Top of MATERIAL FOR THIS EXERCISE
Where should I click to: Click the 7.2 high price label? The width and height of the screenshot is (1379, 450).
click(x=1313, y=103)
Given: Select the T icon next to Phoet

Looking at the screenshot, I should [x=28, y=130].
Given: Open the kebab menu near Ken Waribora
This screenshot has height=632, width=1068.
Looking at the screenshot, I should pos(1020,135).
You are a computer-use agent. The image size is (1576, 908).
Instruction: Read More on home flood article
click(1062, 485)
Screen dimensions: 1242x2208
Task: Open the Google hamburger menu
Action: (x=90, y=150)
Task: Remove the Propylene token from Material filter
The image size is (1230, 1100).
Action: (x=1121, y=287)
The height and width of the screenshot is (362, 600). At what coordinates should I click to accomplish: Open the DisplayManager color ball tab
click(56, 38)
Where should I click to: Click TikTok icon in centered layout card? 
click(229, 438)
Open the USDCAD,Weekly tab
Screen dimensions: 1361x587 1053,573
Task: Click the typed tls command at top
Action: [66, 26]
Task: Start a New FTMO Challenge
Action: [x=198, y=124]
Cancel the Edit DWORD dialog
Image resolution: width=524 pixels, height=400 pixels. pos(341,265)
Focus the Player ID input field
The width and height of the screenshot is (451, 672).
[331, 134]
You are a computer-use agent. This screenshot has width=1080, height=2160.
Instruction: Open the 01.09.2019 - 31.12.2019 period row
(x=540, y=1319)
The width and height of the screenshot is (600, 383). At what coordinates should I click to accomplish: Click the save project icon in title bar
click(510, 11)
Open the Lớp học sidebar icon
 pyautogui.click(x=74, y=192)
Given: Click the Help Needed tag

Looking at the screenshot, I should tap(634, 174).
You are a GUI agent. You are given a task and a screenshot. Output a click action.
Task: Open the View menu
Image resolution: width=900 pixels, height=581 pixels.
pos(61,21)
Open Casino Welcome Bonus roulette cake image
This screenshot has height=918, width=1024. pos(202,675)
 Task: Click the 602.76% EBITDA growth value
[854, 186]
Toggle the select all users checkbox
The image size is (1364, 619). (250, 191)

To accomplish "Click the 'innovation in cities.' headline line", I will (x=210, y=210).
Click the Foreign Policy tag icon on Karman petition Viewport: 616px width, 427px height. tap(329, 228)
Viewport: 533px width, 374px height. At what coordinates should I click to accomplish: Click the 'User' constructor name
Bottom of MATERIAL FOR THIS EXERCISE
» EXERCISE DETAILS: From the first line to the last, copy the records exactly as they appear above.

» EXERCISE SOLUTION:
Where should I click to: Click the 7.2 high price label? The width and height of the screenshot is (1379, 450).
click(x=1313, y=103)
Given: Select the T icon next to Phoet

Looking at the screenshot, I should [x=28, y=130].
Given: Open the kebab menu near Ken Waribora
This screenshot has height=632, width=1068.
Looking at the screenshot, I should pos(1020,135).
You are a computer-use agent. The image size is (1576, 908).
Instruction: Read More on home flood article
click(1062, 485)
Screen dimensions: 1242x2208
Task: Open the Google hamburger menu
Action: (x=90, y=150)
Task: Remove the Propylene token from Material filter
The image size is (1230, 1100).
Action: (x=1121, y=287)
The height and width of the screenshot is (362, 600). At what coordinates should I click to accomplish: Open the DisplayManager color ball tab
click(56, 38)
Where should I click to: Click TikTok icon in centered layout card? 
click(229, 438)
Open the USDCAD,Weekly tab
Screen dimensions: 1361x587 1053,573
Task: Click the typed tls command at top
Action: [66, 26]
Task: Start a New FTMO Challenge
Action: [x=198, y=124]
Cancel the Edit DWORD dialog
Image resolution: width=524 pixels, height=400 pixels. pos(341,265)
Focus the Player ID input field
The width and height of the screenshot is (451, 672).
[331, 134]
You are a computer-use agent. This screenshot has width=1080, height=2160.
Instruction: Open the 01.09.2019 - 31.12.2019 period row
(x=540, y=1319)
The width and height of the screenshot is (600, 383). At what coordinates should I click to accomplish: Click the save project icon in title bar
click(510, 11)
Open the Lớp học sidebar icon
 pyautogui.click(x=74, y=192)
Given: Click the Help Needed tag

Looking at the screenshot, I should tap(634, 174).
You are a GUI agent. You are given a task and a screenshot. Output a click action.
Task: Open the View menu
Image resolution: width=900 pixels, height=581 pixels.
pos(61,21)
Open Casino Welcome Bonus roulette cake image
This screenshot has height=918, width=1024. pos(202,675)
 Task: Click the 602.76% EBITDA growth value
[854, 186]
Toggle the select all users checkbox
The image size is (1364, 619). (250, 191)

To accomplish "Click the 'innovation in cities.' headline line", I will (x=210, y=210).
Click the Foreign Policy tag icon on Karman petition Viewport: 616px width, 427px height. tap(329, 228)
Viewport: 533px width, 374px height. At what coordinates should I click to accomplish: Click the 'User' constructor name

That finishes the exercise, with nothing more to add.